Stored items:
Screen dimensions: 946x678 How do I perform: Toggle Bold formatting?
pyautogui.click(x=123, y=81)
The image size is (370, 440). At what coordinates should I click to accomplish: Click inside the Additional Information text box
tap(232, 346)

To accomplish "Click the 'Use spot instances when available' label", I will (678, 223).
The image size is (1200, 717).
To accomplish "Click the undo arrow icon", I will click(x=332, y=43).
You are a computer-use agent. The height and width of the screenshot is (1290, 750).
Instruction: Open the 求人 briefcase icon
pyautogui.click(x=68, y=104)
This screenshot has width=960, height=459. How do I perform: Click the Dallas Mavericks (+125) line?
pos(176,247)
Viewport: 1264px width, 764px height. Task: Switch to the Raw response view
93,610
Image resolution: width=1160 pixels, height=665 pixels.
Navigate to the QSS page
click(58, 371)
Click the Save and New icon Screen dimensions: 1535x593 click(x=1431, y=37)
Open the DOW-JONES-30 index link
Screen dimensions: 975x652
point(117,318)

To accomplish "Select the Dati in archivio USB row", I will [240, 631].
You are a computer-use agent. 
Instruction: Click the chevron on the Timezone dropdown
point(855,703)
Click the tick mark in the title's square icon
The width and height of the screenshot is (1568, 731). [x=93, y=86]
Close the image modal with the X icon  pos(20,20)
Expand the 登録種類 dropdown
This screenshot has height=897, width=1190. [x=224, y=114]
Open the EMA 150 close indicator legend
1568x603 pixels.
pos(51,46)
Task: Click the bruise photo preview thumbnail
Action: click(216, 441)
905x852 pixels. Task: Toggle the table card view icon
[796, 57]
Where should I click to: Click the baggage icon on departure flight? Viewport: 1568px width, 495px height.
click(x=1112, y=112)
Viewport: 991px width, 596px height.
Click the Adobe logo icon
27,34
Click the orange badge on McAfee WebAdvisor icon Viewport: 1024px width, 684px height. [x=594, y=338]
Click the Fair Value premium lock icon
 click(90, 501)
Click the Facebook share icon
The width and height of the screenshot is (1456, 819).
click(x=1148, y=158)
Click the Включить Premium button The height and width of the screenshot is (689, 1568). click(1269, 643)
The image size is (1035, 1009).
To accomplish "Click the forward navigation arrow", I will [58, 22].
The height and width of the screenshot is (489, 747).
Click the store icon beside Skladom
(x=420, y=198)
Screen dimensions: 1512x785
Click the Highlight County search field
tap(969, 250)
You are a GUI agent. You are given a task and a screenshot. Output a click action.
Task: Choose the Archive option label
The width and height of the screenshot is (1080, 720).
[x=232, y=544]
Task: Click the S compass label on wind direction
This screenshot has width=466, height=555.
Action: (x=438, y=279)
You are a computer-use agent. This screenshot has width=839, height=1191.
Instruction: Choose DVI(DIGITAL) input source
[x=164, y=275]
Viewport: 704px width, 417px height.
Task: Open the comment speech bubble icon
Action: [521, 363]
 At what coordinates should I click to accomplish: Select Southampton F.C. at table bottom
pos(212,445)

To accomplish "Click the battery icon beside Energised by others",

> **EXERCISE DETAILS**: Repeat all of the records verbatim, leaving nothing out.

> **YOUR RESPONSE**:
Screen dimensions: 946x678 How do I perform: Toggle Bold formatting?
pyautogui.click(x=123, y=81)
The image size is (370, 440). At what coordinates should I click to accomplish: Click inside the Additional Information text box
tap(232, 346)

To accomplish "Click the 'Use spot instances when available' label", I will (678, 223).
The image size is (1200, 717).
To accomplish "Click the undo arrow icon", I will click(x=332, y=43).
You are a computer-use agent. The height and width of the screenshot is (1290, 750).
Instruction: Open the 求人 briefcase icon
pyautogui.click(x=68, y=104)
This screenshot has width=960, height=459. How do I perform: Click the Dallas Mavericks (+125) line?
pos(176,247)
Viewport: 1264px width, 764px height. Task: Switch to the Raw response view
93,610
Image resolution: width=1160 pixels, height=665 pixels.
Navigate to the QSS page
click(58, 371)
Click the Save and New icon Screen dimensions: 1535x593 click(x=1431, y=37)
Open the DOW-JONES-30 index link
Screen dimensions: 975x652
point(117,318)

To accomplish "Select the Dati in archivio USB row", I will [240, 631].
You are a computer-use agent. 
Instruction: Click the chevron on the Timezone dropdown
point(855,703)
Click the tick mark in the title's square icon
The width and height of the screenshot is (1568, 731). [x=93, y=86]
Close the image modal with the X icon  pos(20,20)
Expand the 登録種類 dropdown
This screenshot has height=897, width=1190. [x=224, y=114]
Open the EMA 150 close indicator legend
1568x603 pixels.
pos(51,46)
Task: Click the bruise photo preview thumbnail
Action: click(216, 441)
905x852 pixels. Task: Toggle the table card view icon
[796, 57]
Where should I click to: Click the baggage icon on departure flight? Viewport: 1568px width, 495px height.
click(x=1112, y=112)
Viewport: 991px width, 596px height.
Click the Adobe logo icon
27,34
Click the orange badge on McAfee WebAdvisor icon Viewport: 1024px width, 684px height. [x=594, y=338]
Click the Fair Value premium lock icon
 click(90, 501)
Click the Facebook share icon
The width and height of the screenshot is (1456, 819).
click(x=1148, y=158)
Click the Включить Premium button The height and width of the screenshot is (689, 1568). click(1269, 643)
The image size is (1035, 1009).
To accomplish "Click the forward navigation arrow", I will [58, 22].
The height and width of the screenshot is (489, 747).
Click the store icon beside Skladom
(x=420, y=198)
Screen dimensions: 1512x785
Click the Highlight County search field
tap(969, 250)
You are a GUI agent. You are given a task and a screenshot. Output a click action.
Task: Choose the Archive option label
The width and height of the screenshot is (1080, 720).
[x=232, y=544]
Task: Click the S compass label on wind direction
This screenshot has width=466, height=555.
Action: (x=438, y=279)
You are a computer-use agent. This screenshot has width=839, height=1191.
Instruction: Choose DVI(DIGITAL) input source
[x=164, y=275]
Viewport: 704px width, 417px height.
Task: Open the comment speech bubble icon
Action: [521, 363]
 At what coordinates should I click to accomplish: Select Southampton F.C. at table bottom
pos(212,445)

To accomplish "Click the battery icon beside Energised by others",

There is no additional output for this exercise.